- _WHAT IS EXPECTED_
Gather all lines in the records below that include the word "computer".

(Stored data)
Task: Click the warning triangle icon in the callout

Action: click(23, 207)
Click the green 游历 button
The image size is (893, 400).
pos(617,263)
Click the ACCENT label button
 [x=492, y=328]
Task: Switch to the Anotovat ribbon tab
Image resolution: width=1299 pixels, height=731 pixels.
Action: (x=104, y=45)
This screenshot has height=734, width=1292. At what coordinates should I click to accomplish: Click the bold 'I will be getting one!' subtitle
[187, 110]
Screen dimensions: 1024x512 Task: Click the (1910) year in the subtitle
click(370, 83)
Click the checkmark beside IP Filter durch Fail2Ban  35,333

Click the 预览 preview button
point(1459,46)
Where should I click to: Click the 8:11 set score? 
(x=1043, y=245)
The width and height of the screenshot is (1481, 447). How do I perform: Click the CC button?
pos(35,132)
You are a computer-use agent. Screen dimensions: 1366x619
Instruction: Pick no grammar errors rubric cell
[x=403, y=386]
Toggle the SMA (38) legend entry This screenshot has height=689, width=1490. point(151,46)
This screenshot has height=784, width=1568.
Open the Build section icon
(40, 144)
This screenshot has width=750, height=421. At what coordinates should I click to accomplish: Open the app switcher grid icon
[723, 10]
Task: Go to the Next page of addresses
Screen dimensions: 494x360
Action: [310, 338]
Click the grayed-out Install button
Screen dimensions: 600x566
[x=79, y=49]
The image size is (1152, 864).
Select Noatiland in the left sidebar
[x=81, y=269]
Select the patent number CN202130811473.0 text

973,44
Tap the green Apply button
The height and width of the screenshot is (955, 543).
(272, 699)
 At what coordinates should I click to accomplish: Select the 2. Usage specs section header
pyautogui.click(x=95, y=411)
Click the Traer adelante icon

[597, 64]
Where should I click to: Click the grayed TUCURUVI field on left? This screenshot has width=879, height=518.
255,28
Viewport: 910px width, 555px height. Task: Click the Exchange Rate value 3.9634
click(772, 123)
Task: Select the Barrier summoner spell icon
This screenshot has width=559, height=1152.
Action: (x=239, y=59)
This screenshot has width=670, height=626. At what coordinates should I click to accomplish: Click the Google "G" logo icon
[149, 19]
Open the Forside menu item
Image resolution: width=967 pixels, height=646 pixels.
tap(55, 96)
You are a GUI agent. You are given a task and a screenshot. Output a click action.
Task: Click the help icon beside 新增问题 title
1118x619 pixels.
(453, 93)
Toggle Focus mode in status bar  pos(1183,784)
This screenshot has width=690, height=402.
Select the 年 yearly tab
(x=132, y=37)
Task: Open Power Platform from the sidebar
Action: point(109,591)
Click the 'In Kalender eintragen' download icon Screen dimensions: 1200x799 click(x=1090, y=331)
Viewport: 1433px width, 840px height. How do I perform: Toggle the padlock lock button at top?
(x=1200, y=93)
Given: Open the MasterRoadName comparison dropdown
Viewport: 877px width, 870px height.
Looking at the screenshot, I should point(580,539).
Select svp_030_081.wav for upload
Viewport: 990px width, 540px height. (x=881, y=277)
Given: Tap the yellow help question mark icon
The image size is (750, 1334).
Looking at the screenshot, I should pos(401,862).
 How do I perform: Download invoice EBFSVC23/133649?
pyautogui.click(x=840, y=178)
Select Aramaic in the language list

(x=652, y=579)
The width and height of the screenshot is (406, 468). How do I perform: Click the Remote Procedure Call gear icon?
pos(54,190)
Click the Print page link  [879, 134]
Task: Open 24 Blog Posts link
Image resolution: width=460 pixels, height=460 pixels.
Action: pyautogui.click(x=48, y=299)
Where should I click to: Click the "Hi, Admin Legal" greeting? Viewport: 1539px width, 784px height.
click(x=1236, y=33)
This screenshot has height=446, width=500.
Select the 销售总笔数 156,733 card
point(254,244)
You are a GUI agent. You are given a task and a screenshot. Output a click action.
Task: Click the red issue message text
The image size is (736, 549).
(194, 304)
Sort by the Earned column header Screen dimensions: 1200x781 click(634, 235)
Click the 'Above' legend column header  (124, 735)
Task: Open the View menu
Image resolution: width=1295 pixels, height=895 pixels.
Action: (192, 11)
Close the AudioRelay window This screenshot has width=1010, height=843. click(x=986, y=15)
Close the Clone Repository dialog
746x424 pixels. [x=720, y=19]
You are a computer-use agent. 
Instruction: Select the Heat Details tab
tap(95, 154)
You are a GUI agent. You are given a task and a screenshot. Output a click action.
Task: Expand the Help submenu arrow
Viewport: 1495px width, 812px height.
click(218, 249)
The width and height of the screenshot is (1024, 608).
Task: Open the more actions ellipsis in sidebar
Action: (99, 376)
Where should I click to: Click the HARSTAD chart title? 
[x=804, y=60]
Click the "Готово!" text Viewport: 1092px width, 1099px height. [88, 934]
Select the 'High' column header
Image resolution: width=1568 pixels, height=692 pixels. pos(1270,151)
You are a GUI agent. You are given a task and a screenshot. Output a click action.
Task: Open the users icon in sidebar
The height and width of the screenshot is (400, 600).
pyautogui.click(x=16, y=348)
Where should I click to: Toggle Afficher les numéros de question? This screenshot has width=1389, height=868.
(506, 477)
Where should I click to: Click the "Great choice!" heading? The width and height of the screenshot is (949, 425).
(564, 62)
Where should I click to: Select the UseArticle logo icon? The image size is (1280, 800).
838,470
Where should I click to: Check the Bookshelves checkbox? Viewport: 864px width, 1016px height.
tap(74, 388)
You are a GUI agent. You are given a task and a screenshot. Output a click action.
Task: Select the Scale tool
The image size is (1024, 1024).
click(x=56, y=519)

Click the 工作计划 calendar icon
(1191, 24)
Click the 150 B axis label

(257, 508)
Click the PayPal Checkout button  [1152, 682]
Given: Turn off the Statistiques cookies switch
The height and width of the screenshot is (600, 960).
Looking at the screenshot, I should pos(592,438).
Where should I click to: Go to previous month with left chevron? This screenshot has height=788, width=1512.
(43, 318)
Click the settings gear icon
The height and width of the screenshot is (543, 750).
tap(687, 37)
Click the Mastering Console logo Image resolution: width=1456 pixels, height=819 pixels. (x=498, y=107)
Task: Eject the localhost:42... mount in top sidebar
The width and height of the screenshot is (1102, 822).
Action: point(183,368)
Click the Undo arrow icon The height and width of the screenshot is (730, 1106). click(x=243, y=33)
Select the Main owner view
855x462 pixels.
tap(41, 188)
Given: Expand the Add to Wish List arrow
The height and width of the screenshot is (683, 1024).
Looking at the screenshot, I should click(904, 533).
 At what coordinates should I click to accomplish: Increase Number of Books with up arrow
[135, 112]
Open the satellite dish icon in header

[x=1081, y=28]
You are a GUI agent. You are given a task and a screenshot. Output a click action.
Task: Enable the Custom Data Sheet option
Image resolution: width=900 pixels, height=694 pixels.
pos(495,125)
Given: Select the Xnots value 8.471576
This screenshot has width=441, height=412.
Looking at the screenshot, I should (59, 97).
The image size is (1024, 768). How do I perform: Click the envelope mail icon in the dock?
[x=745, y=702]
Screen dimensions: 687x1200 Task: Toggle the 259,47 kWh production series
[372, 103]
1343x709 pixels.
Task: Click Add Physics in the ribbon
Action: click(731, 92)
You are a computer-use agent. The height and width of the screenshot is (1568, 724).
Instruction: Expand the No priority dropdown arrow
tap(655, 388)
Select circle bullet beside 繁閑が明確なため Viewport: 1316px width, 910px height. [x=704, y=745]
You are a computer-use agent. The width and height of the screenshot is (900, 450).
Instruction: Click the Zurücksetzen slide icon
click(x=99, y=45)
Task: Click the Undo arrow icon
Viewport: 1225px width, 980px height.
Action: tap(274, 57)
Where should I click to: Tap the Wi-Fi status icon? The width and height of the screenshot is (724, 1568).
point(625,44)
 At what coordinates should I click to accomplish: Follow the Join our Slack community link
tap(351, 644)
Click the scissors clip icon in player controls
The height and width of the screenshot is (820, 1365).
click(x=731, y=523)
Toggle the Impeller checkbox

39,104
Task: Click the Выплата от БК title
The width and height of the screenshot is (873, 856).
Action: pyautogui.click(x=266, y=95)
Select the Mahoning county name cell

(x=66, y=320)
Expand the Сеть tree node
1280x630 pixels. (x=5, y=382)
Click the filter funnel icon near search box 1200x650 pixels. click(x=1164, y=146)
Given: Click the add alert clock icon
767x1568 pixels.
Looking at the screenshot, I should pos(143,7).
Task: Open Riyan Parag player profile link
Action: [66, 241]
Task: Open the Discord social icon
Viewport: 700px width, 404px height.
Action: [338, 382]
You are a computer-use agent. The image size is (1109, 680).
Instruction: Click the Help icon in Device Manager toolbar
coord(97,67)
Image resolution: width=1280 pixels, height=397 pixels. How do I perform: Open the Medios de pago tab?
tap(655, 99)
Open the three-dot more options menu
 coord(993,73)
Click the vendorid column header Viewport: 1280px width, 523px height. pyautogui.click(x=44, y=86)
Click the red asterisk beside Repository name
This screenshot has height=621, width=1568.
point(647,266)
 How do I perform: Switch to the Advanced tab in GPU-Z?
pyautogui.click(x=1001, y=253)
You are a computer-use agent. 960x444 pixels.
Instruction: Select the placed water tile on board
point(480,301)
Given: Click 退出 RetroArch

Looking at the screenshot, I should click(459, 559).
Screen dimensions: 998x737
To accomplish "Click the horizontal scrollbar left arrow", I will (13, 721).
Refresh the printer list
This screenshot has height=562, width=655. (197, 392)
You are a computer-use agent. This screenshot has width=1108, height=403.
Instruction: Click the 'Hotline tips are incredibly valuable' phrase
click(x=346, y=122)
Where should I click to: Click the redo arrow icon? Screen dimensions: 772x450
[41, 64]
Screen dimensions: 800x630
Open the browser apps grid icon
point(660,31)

- _EXERCISE ANSWER_
You are a computer-use agent. Screen dimensions: 1366x619
You are a computer-use agent. 
You are a computer-use agent. The height and width of the screenshot is (1568, 724).
You are a computer-use agent. The width and height of the screenshot is (900, 450).
You are a computer-use agent. The image size is (1109, 680).
You are a computer-use agent. 960x444 pixels.
You are a computer-use agent. This screenshot has width=1108, height=403.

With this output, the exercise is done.